A short walk down the road from our apartment there’s a set of ponds, seemingly man-made, that are home to a range of birds. I first noticed this spot while out for a run, when a couple of brightly coloured birds meandered in front of me. Now, whenever I head out to take photographs, I tend to stop near the ponds to see if anything interesting is happening. To my pleasant surprise, there usually is. Next to a well-trafficked freeway, it’s unexpectedly peaceful and quiet here. The ponds and the canal that link them are at a substantially lower ground level, and the trees, bushes, and reeds that surround the water seem to mute much of the sound caused by passing vehicles. Most of the birds who live or stop here do not seem to be bothered by the nearby walkers, runners, or bikers. Though they tend to regard me with suspicion as soon as it’s clear I’m not just passing through. So far two of the most common species of bird I’ve seen at the ponds have been the Eurasian Coot and the Purple Swamphen, the latter being what I initially mistook for a colourful, wild chicken.
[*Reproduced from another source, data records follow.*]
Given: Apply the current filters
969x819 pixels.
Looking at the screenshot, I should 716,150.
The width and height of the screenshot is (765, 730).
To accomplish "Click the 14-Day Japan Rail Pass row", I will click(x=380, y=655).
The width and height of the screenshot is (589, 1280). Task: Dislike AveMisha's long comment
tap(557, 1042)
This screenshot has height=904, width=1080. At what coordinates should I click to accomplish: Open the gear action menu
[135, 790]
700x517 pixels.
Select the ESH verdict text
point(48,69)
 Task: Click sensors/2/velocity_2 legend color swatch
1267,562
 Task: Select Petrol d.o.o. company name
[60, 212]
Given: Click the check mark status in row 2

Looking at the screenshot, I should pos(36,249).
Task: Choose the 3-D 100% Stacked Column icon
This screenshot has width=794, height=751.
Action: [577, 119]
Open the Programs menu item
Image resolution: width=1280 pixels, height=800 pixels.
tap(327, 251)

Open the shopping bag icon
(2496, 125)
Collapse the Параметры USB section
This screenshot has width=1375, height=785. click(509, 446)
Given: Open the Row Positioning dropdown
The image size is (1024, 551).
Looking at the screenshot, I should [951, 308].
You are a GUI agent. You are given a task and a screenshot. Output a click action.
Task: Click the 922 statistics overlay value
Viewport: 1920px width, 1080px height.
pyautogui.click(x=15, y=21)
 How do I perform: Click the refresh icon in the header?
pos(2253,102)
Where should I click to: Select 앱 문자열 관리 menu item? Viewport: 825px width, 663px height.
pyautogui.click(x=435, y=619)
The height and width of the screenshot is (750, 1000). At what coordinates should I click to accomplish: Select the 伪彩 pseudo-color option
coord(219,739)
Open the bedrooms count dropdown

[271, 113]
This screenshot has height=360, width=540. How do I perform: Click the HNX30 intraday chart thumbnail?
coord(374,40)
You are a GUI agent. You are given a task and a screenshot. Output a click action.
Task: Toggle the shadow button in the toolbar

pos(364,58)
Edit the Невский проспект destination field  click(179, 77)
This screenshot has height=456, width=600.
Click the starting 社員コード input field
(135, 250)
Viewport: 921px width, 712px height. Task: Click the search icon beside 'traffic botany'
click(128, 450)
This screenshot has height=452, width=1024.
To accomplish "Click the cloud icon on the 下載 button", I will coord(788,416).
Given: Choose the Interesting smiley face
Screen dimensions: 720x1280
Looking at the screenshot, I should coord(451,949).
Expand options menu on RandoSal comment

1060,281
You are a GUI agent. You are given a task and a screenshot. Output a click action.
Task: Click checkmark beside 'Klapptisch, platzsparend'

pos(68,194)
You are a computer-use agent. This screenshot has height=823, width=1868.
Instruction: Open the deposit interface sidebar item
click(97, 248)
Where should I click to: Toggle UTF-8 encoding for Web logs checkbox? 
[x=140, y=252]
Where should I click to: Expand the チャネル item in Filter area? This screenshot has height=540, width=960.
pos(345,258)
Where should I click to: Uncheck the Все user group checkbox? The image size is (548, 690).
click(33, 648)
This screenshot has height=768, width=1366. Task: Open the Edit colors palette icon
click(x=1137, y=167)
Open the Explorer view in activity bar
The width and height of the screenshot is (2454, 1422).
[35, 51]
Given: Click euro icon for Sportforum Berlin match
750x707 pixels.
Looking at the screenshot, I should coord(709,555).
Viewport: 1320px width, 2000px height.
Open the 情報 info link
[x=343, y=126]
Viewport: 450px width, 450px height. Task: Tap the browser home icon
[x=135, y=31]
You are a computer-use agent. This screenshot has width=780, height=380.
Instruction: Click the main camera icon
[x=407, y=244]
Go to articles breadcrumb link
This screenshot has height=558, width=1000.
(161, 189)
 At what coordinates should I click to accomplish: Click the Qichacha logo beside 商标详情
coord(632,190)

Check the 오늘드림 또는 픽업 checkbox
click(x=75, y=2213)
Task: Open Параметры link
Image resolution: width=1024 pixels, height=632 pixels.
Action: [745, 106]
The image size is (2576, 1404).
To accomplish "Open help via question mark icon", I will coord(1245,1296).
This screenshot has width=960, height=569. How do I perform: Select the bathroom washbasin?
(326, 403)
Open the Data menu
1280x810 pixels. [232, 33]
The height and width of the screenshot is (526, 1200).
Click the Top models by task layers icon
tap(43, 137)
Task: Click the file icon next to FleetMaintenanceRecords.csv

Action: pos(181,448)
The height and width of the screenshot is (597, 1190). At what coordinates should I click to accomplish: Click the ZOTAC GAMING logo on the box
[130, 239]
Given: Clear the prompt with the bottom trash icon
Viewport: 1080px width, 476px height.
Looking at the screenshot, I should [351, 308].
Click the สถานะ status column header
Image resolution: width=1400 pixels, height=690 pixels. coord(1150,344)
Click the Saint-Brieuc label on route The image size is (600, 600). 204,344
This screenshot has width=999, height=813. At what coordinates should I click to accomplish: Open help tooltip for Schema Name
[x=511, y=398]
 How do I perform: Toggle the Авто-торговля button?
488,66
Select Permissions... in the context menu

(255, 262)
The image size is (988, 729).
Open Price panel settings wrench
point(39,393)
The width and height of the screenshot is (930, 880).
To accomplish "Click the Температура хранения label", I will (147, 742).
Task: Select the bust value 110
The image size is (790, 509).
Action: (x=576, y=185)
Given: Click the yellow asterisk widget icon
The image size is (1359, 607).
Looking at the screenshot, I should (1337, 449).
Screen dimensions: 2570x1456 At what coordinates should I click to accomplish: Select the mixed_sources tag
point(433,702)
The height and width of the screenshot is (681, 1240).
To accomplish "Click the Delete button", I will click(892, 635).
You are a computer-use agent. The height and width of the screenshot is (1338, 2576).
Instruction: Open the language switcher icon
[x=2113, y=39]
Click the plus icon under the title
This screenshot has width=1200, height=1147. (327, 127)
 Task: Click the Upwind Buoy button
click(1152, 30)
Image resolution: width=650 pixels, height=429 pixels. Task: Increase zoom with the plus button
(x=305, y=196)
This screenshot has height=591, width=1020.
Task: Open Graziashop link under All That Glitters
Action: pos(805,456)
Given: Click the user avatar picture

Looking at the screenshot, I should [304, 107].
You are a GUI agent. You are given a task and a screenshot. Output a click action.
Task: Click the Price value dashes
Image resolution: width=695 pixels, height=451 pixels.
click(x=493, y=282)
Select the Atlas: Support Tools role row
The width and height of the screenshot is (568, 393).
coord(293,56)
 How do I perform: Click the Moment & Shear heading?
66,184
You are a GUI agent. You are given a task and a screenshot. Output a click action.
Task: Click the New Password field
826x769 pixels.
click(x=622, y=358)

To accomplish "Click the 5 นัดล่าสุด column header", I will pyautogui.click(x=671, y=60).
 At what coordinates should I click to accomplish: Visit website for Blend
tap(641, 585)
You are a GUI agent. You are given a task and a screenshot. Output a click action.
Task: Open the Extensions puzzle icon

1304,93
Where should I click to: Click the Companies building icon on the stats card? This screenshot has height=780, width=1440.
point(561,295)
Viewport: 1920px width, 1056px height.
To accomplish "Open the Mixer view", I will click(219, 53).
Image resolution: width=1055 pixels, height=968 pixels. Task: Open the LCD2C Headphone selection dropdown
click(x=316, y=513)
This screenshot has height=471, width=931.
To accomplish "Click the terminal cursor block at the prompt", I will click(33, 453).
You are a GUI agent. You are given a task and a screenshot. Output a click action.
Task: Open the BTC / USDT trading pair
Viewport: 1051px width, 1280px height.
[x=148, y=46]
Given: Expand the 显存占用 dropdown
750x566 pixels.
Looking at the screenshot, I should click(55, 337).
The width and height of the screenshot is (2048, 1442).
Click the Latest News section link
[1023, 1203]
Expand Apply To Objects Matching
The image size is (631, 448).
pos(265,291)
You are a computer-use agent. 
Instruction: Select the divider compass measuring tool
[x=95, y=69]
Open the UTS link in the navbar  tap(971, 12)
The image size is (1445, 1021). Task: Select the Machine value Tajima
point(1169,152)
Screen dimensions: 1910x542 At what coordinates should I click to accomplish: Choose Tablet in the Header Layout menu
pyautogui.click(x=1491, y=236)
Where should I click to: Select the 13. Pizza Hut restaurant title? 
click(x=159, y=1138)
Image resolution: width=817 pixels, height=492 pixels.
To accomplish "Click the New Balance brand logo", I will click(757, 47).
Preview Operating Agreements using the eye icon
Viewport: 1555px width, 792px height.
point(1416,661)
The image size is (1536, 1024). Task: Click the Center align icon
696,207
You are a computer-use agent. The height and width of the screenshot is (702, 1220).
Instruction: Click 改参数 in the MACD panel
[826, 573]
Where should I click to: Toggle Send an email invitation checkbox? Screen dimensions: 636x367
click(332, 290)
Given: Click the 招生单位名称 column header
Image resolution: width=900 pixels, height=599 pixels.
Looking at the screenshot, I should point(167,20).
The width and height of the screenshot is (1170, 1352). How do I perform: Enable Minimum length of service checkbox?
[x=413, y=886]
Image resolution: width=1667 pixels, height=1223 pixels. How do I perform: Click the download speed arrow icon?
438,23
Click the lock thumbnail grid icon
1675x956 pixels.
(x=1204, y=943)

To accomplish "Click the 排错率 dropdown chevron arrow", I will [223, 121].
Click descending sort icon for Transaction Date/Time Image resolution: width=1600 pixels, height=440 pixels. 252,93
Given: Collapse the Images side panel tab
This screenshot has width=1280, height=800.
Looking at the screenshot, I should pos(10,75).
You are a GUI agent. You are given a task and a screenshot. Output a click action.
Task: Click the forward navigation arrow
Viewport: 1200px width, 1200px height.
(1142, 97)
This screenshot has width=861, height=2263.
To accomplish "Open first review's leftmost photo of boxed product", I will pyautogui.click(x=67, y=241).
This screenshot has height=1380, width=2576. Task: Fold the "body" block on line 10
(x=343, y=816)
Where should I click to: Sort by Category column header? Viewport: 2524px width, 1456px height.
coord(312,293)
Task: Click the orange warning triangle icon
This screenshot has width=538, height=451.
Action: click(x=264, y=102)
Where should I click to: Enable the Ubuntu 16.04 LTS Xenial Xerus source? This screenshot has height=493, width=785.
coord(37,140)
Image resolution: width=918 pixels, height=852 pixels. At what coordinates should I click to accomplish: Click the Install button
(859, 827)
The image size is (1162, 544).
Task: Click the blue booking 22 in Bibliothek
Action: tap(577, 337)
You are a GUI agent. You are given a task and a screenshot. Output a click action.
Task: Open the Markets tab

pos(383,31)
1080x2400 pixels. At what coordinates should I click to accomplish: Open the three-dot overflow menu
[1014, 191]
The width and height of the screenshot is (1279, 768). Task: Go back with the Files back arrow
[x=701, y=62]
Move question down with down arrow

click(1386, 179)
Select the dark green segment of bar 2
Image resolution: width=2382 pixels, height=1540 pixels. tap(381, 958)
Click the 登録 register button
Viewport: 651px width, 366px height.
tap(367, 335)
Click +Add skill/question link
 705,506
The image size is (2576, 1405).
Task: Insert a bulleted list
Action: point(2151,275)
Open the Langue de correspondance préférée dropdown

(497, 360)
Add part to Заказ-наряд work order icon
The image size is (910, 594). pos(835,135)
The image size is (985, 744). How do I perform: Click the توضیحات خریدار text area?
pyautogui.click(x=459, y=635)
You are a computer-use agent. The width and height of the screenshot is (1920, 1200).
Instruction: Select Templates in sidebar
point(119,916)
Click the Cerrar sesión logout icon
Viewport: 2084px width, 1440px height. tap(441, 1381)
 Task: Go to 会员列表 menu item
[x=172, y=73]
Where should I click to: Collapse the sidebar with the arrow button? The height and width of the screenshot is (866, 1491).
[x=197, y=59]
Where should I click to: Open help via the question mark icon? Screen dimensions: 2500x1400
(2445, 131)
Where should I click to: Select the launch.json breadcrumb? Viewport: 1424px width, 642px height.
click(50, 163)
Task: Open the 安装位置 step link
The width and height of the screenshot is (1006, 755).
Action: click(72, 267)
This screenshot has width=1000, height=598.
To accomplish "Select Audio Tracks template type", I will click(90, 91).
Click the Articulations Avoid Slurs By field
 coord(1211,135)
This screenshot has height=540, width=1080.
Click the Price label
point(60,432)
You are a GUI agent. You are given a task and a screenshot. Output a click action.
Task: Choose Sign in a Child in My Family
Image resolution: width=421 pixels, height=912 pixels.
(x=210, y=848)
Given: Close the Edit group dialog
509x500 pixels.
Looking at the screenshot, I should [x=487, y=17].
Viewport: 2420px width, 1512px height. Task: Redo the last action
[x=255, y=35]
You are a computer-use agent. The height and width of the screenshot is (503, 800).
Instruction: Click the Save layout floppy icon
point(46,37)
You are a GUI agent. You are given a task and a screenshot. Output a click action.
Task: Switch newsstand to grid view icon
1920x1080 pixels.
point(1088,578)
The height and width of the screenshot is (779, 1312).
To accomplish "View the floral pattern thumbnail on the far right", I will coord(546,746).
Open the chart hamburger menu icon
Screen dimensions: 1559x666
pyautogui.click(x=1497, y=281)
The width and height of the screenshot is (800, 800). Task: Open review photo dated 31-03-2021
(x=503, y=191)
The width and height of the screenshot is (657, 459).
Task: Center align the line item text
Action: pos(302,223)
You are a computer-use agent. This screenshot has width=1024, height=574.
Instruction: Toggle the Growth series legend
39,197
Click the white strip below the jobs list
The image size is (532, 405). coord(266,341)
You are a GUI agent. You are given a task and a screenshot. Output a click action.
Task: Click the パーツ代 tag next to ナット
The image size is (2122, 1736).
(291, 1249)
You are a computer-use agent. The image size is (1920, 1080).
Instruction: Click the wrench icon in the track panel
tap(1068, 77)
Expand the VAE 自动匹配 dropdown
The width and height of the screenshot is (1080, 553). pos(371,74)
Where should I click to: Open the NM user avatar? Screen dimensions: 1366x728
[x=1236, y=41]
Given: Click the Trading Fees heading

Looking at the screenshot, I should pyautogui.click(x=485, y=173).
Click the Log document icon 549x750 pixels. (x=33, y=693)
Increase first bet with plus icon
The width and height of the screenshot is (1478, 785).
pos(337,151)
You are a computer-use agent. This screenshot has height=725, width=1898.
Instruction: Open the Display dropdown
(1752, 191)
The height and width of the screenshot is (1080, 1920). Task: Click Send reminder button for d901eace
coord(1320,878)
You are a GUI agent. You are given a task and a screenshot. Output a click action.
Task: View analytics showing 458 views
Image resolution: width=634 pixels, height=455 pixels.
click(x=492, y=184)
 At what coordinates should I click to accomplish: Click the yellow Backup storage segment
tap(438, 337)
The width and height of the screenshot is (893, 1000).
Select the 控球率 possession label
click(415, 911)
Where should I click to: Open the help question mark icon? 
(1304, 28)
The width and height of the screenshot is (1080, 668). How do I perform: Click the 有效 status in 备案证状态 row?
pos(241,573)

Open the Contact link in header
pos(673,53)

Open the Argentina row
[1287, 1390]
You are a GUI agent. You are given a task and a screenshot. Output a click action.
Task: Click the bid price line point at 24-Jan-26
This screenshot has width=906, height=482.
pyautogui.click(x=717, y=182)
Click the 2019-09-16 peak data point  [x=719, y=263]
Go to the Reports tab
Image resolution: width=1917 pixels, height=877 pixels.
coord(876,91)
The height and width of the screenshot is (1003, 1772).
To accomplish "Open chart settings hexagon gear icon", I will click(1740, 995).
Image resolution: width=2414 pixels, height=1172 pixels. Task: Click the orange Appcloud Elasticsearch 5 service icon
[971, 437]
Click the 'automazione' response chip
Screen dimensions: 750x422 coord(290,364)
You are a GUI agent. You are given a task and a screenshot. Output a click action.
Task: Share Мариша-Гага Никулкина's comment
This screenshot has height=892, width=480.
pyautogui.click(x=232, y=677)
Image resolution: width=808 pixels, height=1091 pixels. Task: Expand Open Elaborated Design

The Coots tend to stay in the water and dive for reeds, while the Swamphens wander around, pecking at the ground, sometimes emitting a hilariously shrill squawk. Other birds that live near the ponds, or at least which I’ve photographed multiple times close by, include Black Swans, Australian Wood Ducks, Pacific Black Ducks, and Superb Fairy-wrens. The wrens are fast-moving, tiny, and jittery, tending to swoop in and out of the trees and bushes. The breeding males are extremely bright in colour, an eye-catching sky-blue, hoping around in pursuit of potential mates. My birding book, in keeping with irreverent Australian humour, describes these wrens as grouping together in “family parties.” Slightly less common, but seen on a few occasions, have been Masked Lapwings, Little Pied Cormorants, and White Face Herons. Only once have I seen an Australian White Ibis in the area, and unusually for the species, it was quite wary of me. In many places in Australia the Ibis is considered a “dumpster diver,” mostly because they congregate at beaches, parks, and waste dumps, eating the rubbish, rather like a seagull in Canada.